A brilliant, volatile little boy, Robbie takes the plight of the Earth's living creatures, and the failure of humans to protect them, personally and hard. Rather than see the child as oversensitive, "Bewilderment" asks whether the rest of us aren't in fact under-sensitive. Trying to help his son without resorting to medication, Theo allows him to participate in an experimental program "called Decoded Neurofeedback. It resembled old-fashioned biofeedback, but with neural imaging for real-time, AI-mediated feedback."
In what Theo calls an "empathy machine," a subject learns to mirror emotions mapped from other participants — in Robbie's case, his dead mother, who'd once modeled "ecstasy" for the program. This all might sound a bit sci-fi technical, but all the scientific razzle-dazzle, including the details of the planets that Theo elaborately imagines for Robbie, simply underlines the human story at its center — and makes the tenderness between father and son seem so real and heartfelt that the novel becomes its own empathy machine.

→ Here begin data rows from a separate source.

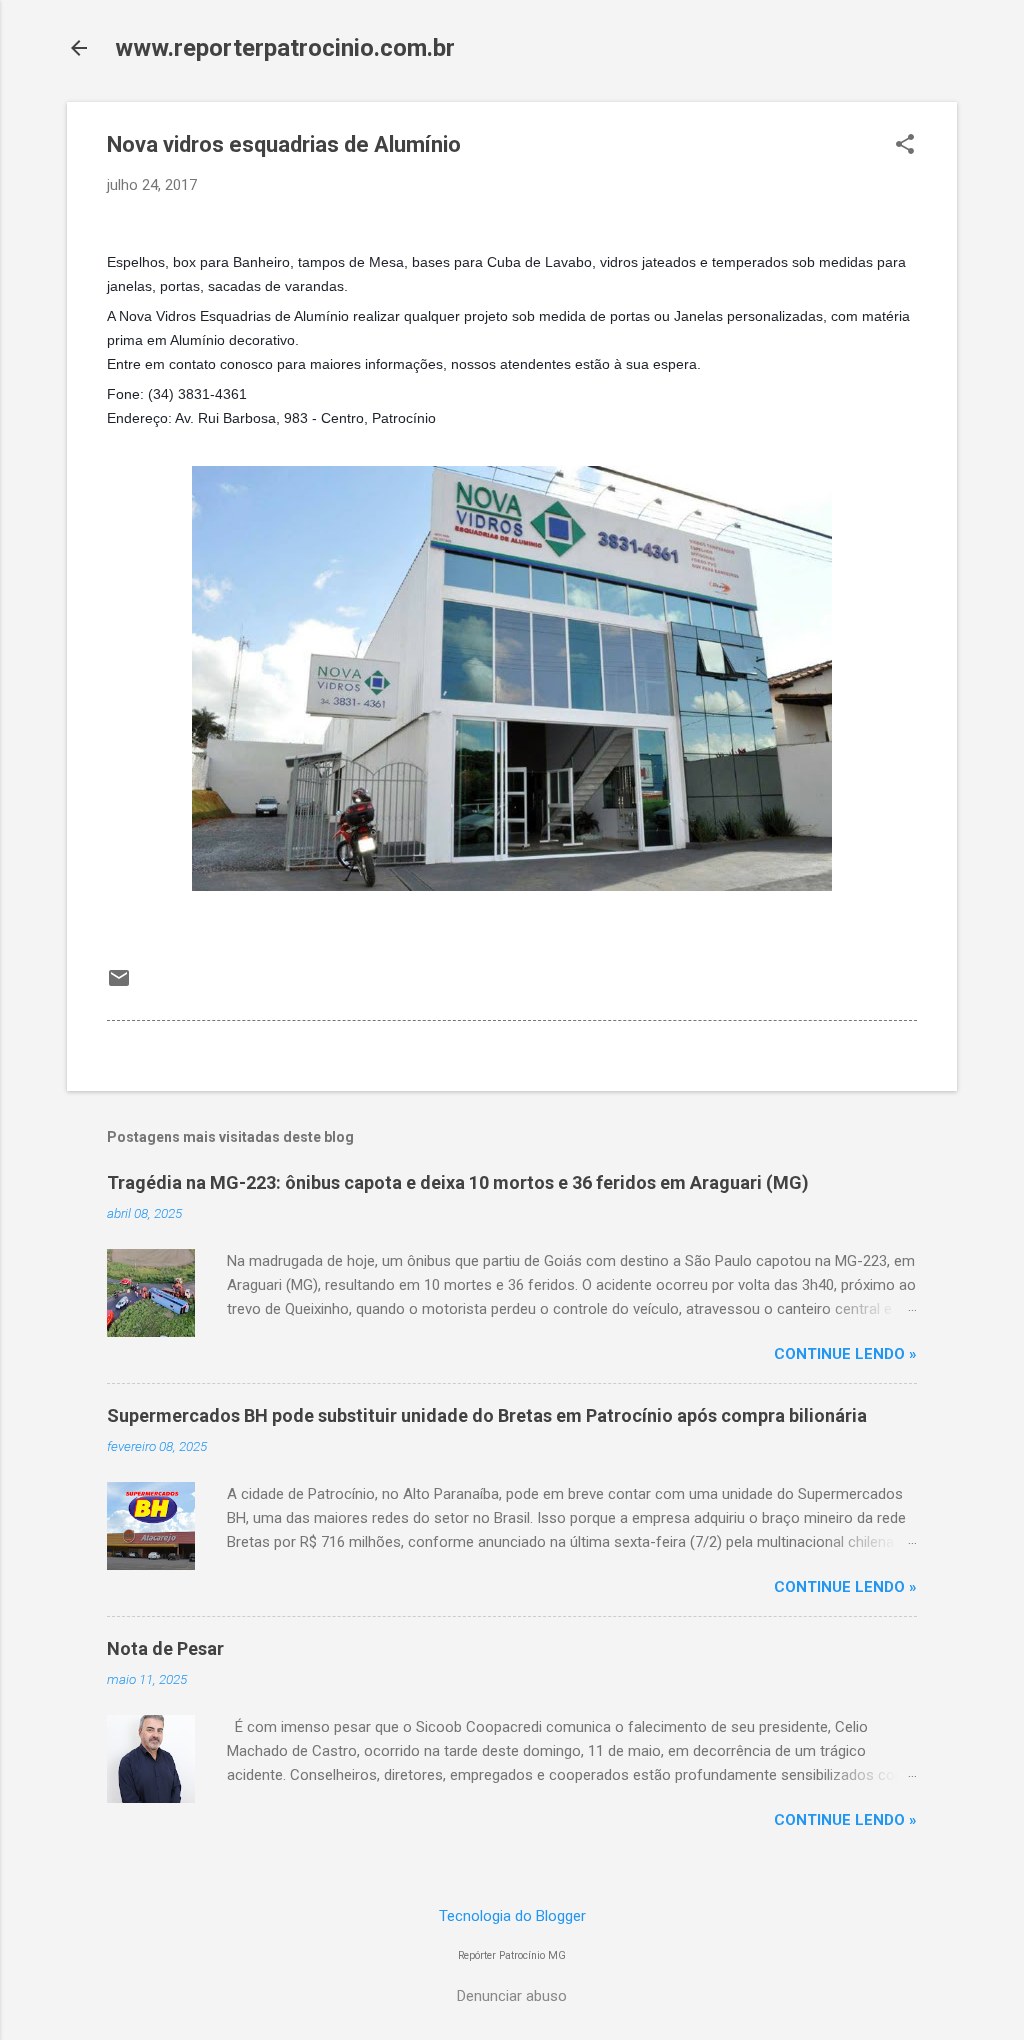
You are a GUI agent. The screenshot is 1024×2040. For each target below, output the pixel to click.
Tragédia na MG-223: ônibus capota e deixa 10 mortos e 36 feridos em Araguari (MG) (458, 1182)
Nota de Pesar (165, 1648)
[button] (905, 146)
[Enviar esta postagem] (119, 985)
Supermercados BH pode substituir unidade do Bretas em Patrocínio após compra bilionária (487, 1415)
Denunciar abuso (512, 1996)
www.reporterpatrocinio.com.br (285, 48)
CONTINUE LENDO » (845, 1354)
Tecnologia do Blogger (512, 1916)
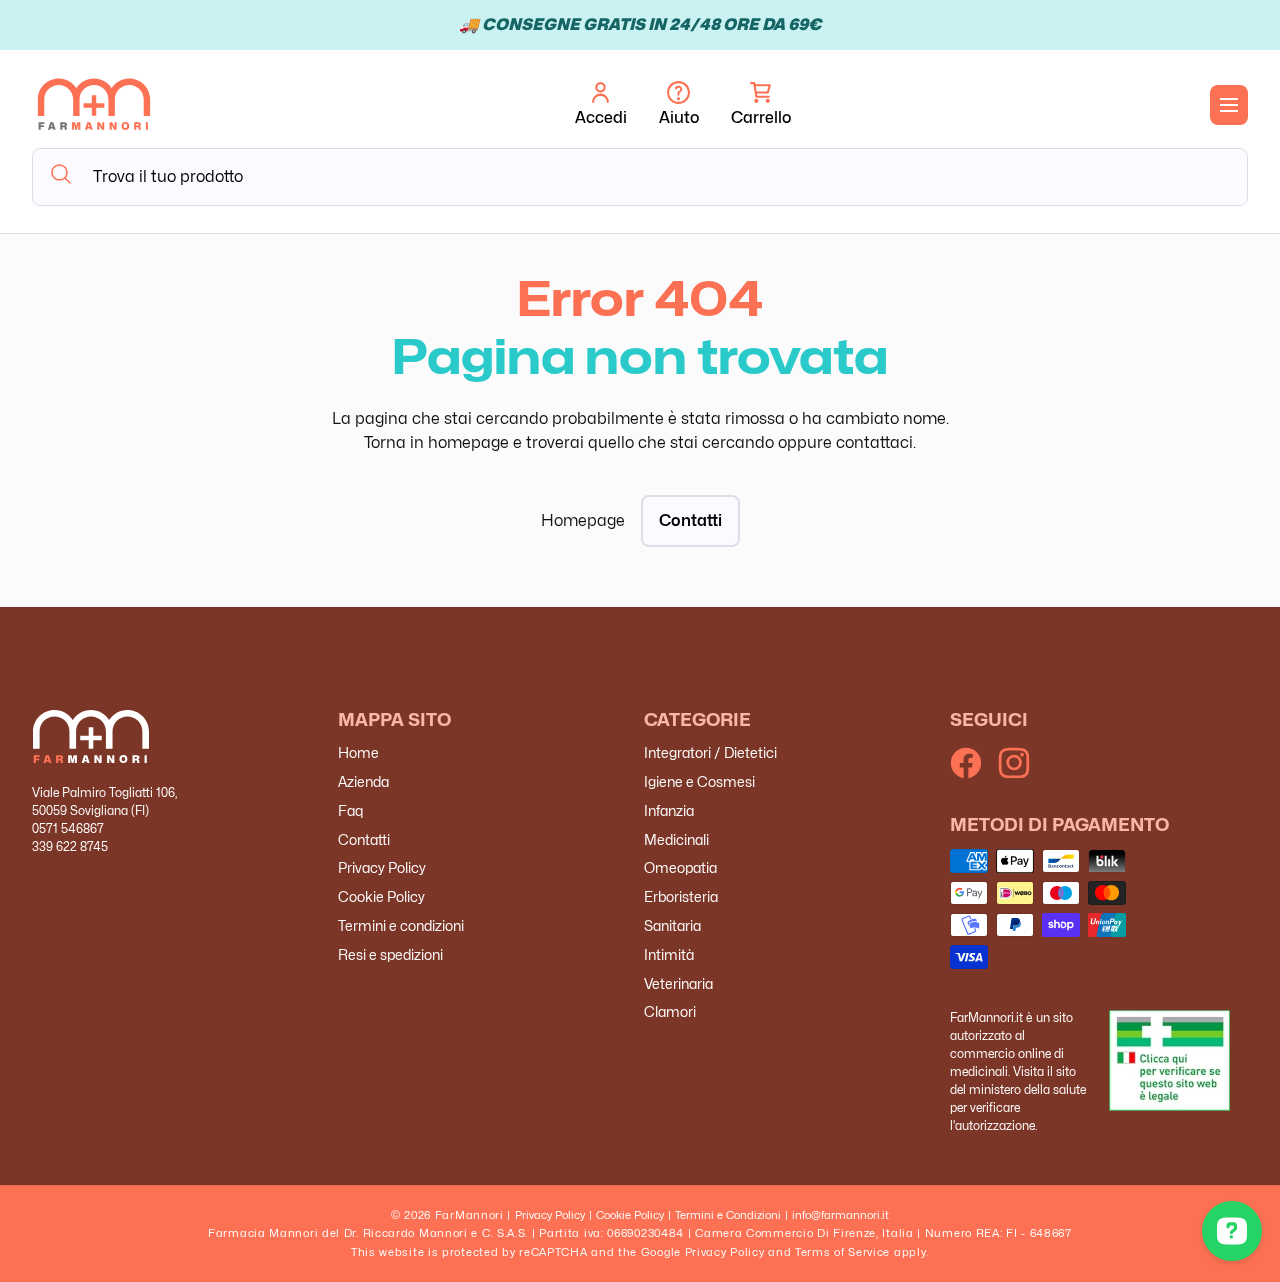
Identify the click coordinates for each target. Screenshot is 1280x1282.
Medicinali (676, 839)
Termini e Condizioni (728, 1215)
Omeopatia (680, 868)
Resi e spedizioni (390, 954)
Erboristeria (681, 897)
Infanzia (669, 810)
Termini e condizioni (401, 925)
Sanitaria (672, 925)
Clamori (670, 1012)
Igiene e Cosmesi (699, 781)
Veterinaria (678, 983)
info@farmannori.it (840, 1215)
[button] (761, 105)
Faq (350, 810)
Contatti (690, 520)
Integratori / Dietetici (710, 753)
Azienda (363, 781)
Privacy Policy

What's more powerful, though, is how the emotions "Bewilderment" evokes expand far beyond the bond of father and son to embrace the living world and Robin's anguish at its plight, experienced ever more exquisitely as the experiment progresses. And then, in case you figure your feelings for this man, this child, and this benighted planet can't get any stronger, fair warning:
The book "Flowers for Algernon" is Powers' touchstone in "Bewilderment," mentioned in the author's note and listened to by Theo and Robin as they drive across the country. But, as Robin reassures his father after discovering the debased state of the Mississippi River: "We're just an experiment, right? And you always say, an experiment with a negative result isn't a failed experiment. … Don't worry, Dad. We might not figure it out. But Earth will."
Ellen Akins is a writer and writing teacher in Wisconsin.